It’s trickier with the issue of quotes. News Corp accuses the Mail of lifting quotes first given to its reporters. But it’s not clear News Corp has the copyright on the quotes in the first place, several media law experts remarked. “The Mail would presume that any rights to the quote would lie with the speaker,” says the University of Melbourne law professor Andrew Kenyon. Pearson agrees. “Unless there’s a contractual arrangement for the comments, using chequebook journalism say, I really can’t see how a particular news organisation could own the words of someone else they are quoting.”

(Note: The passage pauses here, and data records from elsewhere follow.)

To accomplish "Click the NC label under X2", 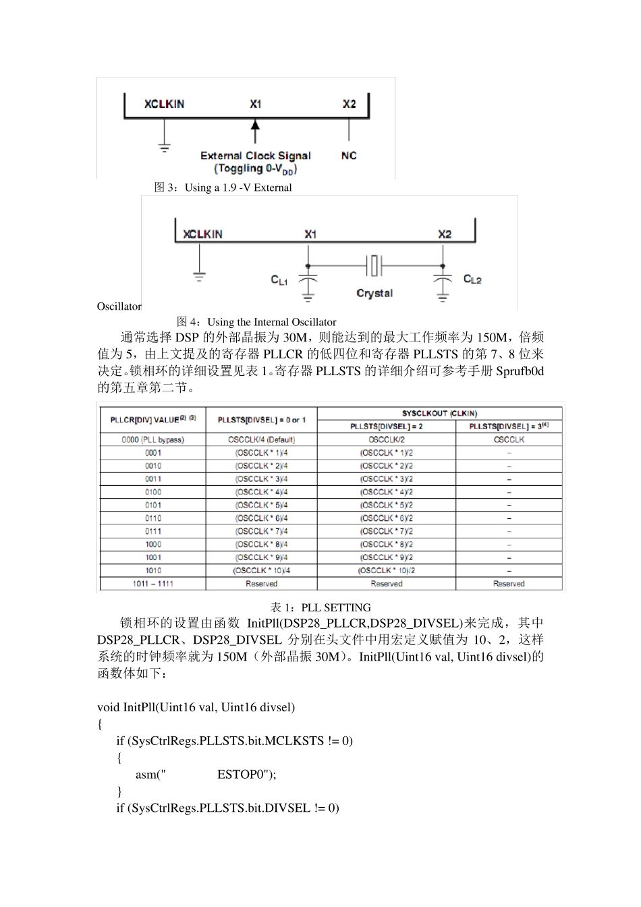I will [349, 156].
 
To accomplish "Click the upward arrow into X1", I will [255, 131].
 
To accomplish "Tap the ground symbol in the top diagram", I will [164, 146].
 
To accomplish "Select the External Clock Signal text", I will [255, 156].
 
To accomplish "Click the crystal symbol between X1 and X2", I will [374, 265].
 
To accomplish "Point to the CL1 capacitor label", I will [279, 280].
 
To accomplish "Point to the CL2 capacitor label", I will [472, 279].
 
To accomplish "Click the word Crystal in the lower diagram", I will [374, 294].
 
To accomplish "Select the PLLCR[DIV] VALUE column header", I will [153, 420].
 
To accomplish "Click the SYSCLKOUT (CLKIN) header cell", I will [439, 413].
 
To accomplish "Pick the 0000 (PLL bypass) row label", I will [153, 439].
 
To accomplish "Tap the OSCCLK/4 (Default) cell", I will [261, 439].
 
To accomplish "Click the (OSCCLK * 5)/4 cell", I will [261, 505].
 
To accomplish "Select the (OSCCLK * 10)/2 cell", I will [386, 571].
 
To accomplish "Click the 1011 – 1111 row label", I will [153, 584].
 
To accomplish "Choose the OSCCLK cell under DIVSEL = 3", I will [509, 439].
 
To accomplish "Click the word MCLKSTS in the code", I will [294, 741].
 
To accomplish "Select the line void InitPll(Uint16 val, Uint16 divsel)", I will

Media lawyer Jeremy Storer, speaking generally on who owns the copyright to quotes, says at the absolute best, copyright would be held jointly between the reporter and the interviewee. “I guess in some cases, a journalist could establish they’ve put in sufficient work in organising and arranging a long-form piece that involves a long interview. In such a case, the court could determine there would be some form of joint copyright ownership.”
Kenyon says he can understand why the journalist who did the work of securing the interview would be unhappy with it being used elsewhere. “But that doesn’t automatically mean they have a copyright claim. Of course, copyright is always arguable. And if word-for-word material is taken, it can be a breach of copyright. But it’s usually not like that.”
When it comes to such claims, Pearson says whoever is sinless should cast the first stone. “Ask any major media organisation to look at the extent to which they’ve breached other people’s copyright by using photos from social media in their reporting,” he says.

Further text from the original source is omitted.